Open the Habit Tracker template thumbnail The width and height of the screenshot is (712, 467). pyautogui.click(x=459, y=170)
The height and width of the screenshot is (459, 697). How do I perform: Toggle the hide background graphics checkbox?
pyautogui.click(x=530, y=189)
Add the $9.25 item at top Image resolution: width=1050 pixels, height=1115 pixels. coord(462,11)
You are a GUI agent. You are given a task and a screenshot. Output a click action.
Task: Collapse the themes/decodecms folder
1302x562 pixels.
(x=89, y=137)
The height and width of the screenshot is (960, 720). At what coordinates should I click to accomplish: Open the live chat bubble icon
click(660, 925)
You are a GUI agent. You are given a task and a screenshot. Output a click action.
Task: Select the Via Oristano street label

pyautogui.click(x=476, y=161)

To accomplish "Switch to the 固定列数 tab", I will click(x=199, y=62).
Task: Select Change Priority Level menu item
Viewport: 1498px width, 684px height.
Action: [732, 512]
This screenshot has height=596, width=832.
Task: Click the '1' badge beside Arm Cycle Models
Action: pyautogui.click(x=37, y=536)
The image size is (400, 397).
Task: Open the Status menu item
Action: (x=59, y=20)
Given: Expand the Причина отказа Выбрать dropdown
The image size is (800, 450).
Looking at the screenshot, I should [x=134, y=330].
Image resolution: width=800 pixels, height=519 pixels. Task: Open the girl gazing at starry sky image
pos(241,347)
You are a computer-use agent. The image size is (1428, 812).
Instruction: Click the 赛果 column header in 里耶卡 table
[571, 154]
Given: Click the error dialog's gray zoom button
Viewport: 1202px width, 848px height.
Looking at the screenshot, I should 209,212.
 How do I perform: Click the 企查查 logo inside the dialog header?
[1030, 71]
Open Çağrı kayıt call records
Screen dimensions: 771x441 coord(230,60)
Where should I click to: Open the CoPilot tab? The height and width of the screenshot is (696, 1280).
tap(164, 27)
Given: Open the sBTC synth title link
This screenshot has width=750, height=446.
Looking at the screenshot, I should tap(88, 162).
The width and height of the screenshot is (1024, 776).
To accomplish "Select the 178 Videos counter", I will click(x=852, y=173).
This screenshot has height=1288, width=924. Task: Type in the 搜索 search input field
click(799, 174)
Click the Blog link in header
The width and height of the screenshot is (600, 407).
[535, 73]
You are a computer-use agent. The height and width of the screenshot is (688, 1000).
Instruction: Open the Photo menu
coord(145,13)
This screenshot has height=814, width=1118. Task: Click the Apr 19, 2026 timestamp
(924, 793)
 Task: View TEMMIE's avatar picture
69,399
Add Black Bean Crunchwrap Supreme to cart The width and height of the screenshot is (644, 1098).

• Exercise instructions
Would you repeat each of the lines above exactly?

• Final answer
Open the Habit Tracker template thumbnail The width and height of the screenshot is (712, 467). pyautogui.click(x=459, y=170)
The height and width of the screenshot is (459, 697). How do I perform: Toggle the hide background graphics checkbox?
pyautogui.click(x=530, y=189)
Add the $9.25 item at top Image resolution: width=1050 pixels, height=1115 pixels. coord(462,11)
You are a GUI agent. You are given a task and a screenshot. Output a click action.
Task: Collapse the themes/decodecms folder
1302x562 pixels.
(x=89, y=137)
The height and width of the screenshot is (960, 720). At what coordinates should I click to accomplish: Open the live chat bubble icon
click(660, 925)
You are a GUI agent. You are given a task and a screenshot. Output a click action.
Task: Select the Via Oristano street label

pyautogui.click(x=476, y=161)

To accomplish "Switch to the 固定列数 tab", I will click(x=199, y=62).
Task: Select Change Priority Level menu item
Viewport: 1498px width, 684px height.
Action: [732, 512]
This screenshot has height=596, width=832.
Task: Click the '1' badge beside Arm Cycle Models
Action: pyautogui.click(x=37, y=536)
The image size is (400, 397).
Task: Open the Status menu item
Action: (x=59, y=20)
Given: Expand the Причина отказа Выбрать dropdown
The image size is (800, 450).
Looking at the screenshot, I should [x=134, y=330].
Image resolution: width=800 pixels, height=519 pixels. Task: Open the girl gazing at starry sky image
pos(241,347)
You are a computer-use agent. The image size is (1428, 812).
Instruction: Click the 赛果 column header in 里耶卡 table
[571, 154]
Given: Click the error dialog's gray zoom button
Viewport: 1202px width, 848px height.
Looking at the screenshot, I should 209,212.
 How do I perform: Click the 企查查 logo inside the dialog header?
[1030, 71]
Open Çağrı kayıt call records
Screen dimensions: 771x441 coord(230,60)
Where should I click to: Open the CoPilot tab? The height and width of the screenshot is (696, 1280).
tap(164, 27)
Given: Open the sBTC synth title link
This screenshot has width=750, height=446.
Looking at the screenshot, I should tap(88, 162).
The width and height of the screenshot is (1024, 776).
To accomplish "Select the 178 Videos counter", I will click(x=852, y=173).
This screenshot has height=1288, width=924. Task: Type in the 搜索 search input field
click(799, 174)
Click the Blog link in header
The width and height of the screenshot is (600, 407).
[535, 73]
You are a computer-use agent. The height and width of the screenshot is (688, 1000).
Instruction: Open the Photo menu
coord(145,13)
This screenshot has height=814, width=1118. Task: Click the Apr 19, 2026 timestamp
(924, 793)
 Task: View TEMMIE's avatar picture
69,399
Add Black Bean Crunchwrap Supreme to cart The width and height of the screenshot is (644, 1098).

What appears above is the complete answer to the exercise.